The protective effects of melatonin in high glucose environment by alleviating autophagy and apoptosis on primary cortical neurons

Abstract

Abstract Cognitive dysfunction has been regarded as a complication of diabetes. Melatonin shows a neuroprotective effect on various neurological diseases. However, it’s protective effect on cortical neurons in high glucose environment has not been reported. Our present study aims to observe the protective effect of melatonin on rat cortical neurons and its relationship with autophagy in high glucose environment. The rat primary cortical neurons damaged model was induced by high glucose.

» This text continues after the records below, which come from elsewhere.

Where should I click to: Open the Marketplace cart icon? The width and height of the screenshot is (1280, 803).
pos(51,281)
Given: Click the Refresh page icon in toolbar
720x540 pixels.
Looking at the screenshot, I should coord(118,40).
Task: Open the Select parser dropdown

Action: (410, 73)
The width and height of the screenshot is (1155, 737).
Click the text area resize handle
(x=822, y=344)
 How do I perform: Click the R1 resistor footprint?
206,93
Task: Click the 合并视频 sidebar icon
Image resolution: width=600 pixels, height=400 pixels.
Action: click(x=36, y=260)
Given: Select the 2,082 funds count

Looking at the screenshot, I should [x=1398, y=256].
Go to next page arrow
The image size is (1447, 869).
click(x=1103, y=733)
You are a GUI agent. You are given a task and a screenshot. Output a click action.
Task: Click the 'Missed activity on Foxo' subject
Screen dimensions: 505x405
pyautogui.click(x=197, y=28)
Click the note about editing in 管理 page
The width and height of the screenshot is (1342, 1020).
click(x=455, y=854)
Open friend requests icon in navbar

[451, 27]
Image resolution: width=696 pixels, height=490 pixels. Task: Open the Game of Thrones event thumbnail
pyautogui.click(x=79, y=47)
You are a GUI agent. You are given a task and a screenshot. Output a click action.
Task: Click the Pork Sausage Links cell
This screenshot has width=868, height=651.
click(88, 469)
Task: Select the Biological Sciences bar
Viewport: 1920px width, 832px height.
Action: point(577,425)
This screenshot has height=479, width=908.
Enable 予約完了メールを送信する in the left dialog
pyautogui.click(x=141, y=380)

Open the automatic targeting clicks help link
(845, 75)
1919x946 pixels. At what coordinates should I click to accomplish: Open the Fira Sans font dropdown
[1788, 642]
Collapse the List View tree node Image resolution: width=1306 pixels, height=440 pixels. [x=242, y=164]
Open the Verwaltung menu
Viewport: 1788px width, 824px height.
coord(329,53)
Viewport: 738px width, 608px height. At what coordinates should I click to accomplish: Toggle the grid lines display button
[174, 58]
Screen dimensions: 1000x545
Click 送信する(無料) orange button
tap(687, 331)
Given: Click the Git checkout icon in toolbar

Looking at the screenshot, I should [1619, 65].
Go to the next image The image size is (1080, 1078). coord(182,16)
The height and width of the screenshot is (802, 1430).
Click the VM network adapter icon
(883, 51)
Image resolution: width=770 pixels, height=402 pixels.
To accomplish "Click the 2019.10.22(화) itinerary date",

The CCK-8, flow cytometry, Western Blot and immunofluorescence methods were used to examine the cell viability, apoptosis rate and proteins expression. Our results showed that there were no differences in cell viability, apoptosis rate, and protein expression among the control MLT and mannitol group. The cell viability of the glucose group was significantly lower than that of the control group, and the apoptosis rate of the glucose group was significantly higher than that of the control group. Compared with the glucose group, the glucose + melatonin group showed a significant increase in cell viability and a notable decrease in apoptosis rate. Melatonin concentration of 0.1-1 mmol/L can significantly reduce the injury of cortical neurons by high glucose. Compared with the control group, the glucose group showed a significant reduction of Bcl-2 protein expression, while remarkable elevations of Bax, caspase-3, Beclin-1 and LC3B levels. The neurons pre-administered with melatonin obtained significantly reversed these changes induced by high glucose. The phosphorylation levels of Akt and mTOR in the glucose group were significantly lower than those in the control group, were significantly increased in the glucose + MLT group compared with the glucose group. These data indicated that melatonin has a neuroprotective effect on cortical neurons under high glucose environment, which may work by activating Akt/mTOR pathway and following the down-regulation of autophagy.